Assignment ->
Reproduce the material from the line containing "Identify the location of x-tick-label: 2016." through the end of the material, substituting "image" for each instance of "screenshot" and leaving all else unchanged. Omit the pictures.

Records supplied ->
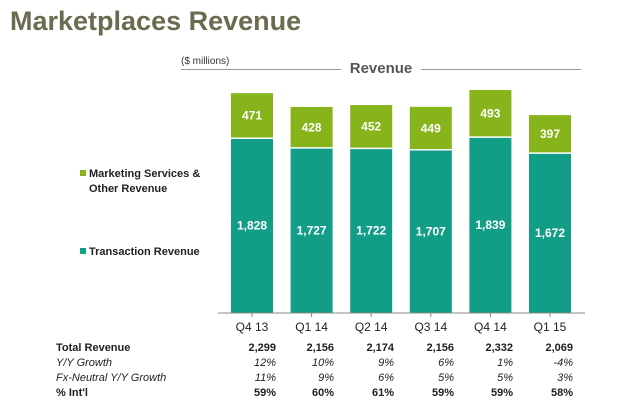 Image resolution: width=621 pixels, height=419 pixels. What do you see at coordinates (559, 348) in the screenshot?
I see `table-cell: 2,069` at bounding box center [559, 348].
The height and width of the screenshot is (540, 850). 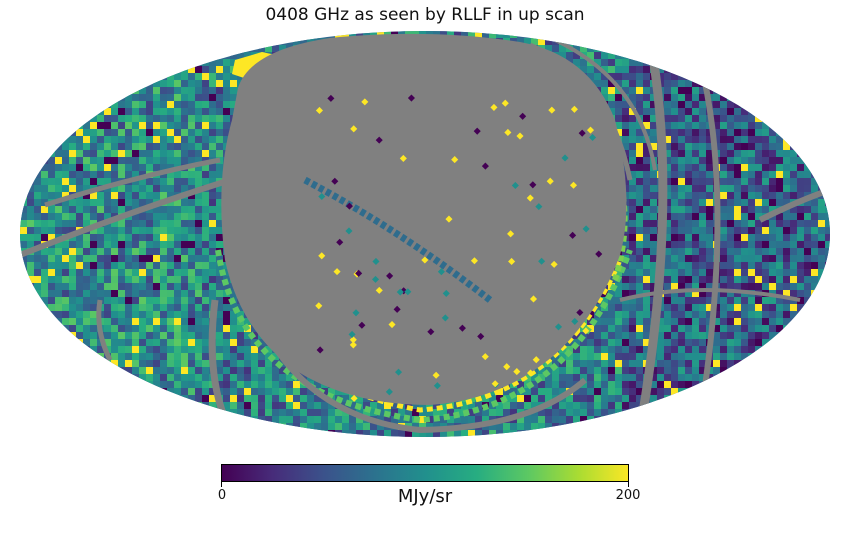 I want to click on colorbar-min-label: 0, so click(x=222, y=496).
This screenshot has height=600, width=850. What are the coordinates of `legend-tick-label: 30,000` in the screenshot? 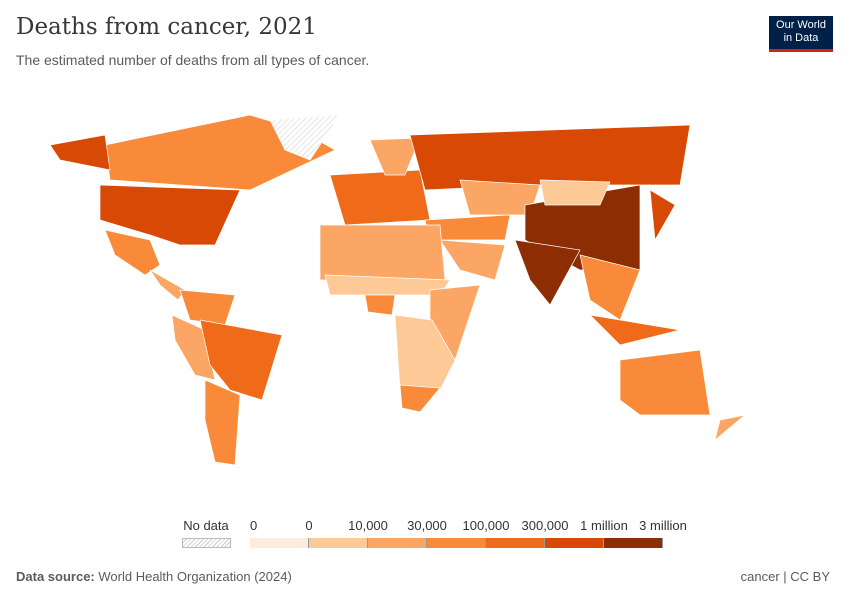 It's located at (427, 526).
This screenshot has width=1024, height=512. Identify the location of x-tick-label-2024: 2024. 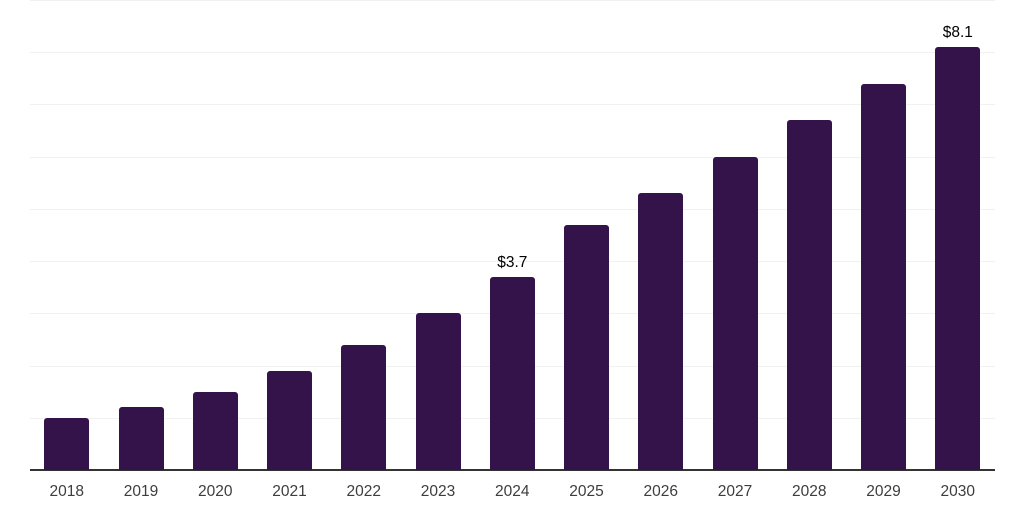
(512, 492).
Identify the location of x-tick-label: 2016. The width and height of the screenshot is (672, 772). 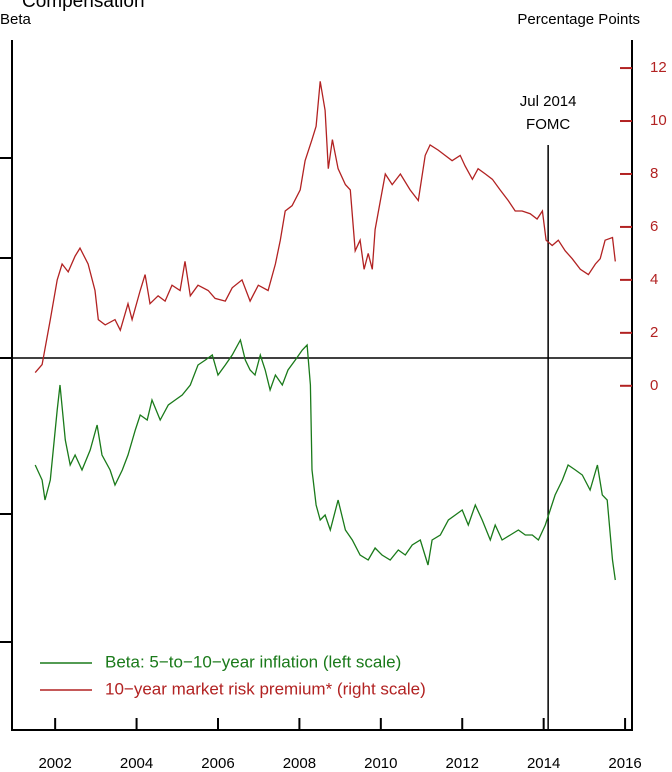
(624, 764).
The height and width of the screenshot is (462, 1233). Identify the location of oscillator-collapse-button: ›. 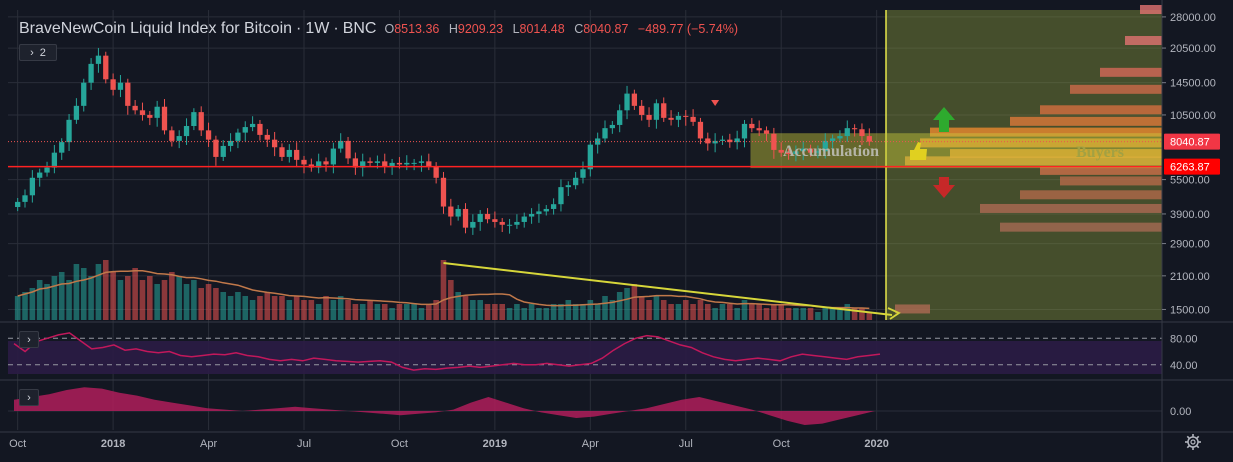
(29, 398).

Exercise solution ->
Identify the location of x-tick-label: 2016. The width and height of the image is (672, 772). 
(624, 764).
The height and width of the image is (462, 1233). Identify the location of oscillator-collapse-button: ›. 
(29, 398).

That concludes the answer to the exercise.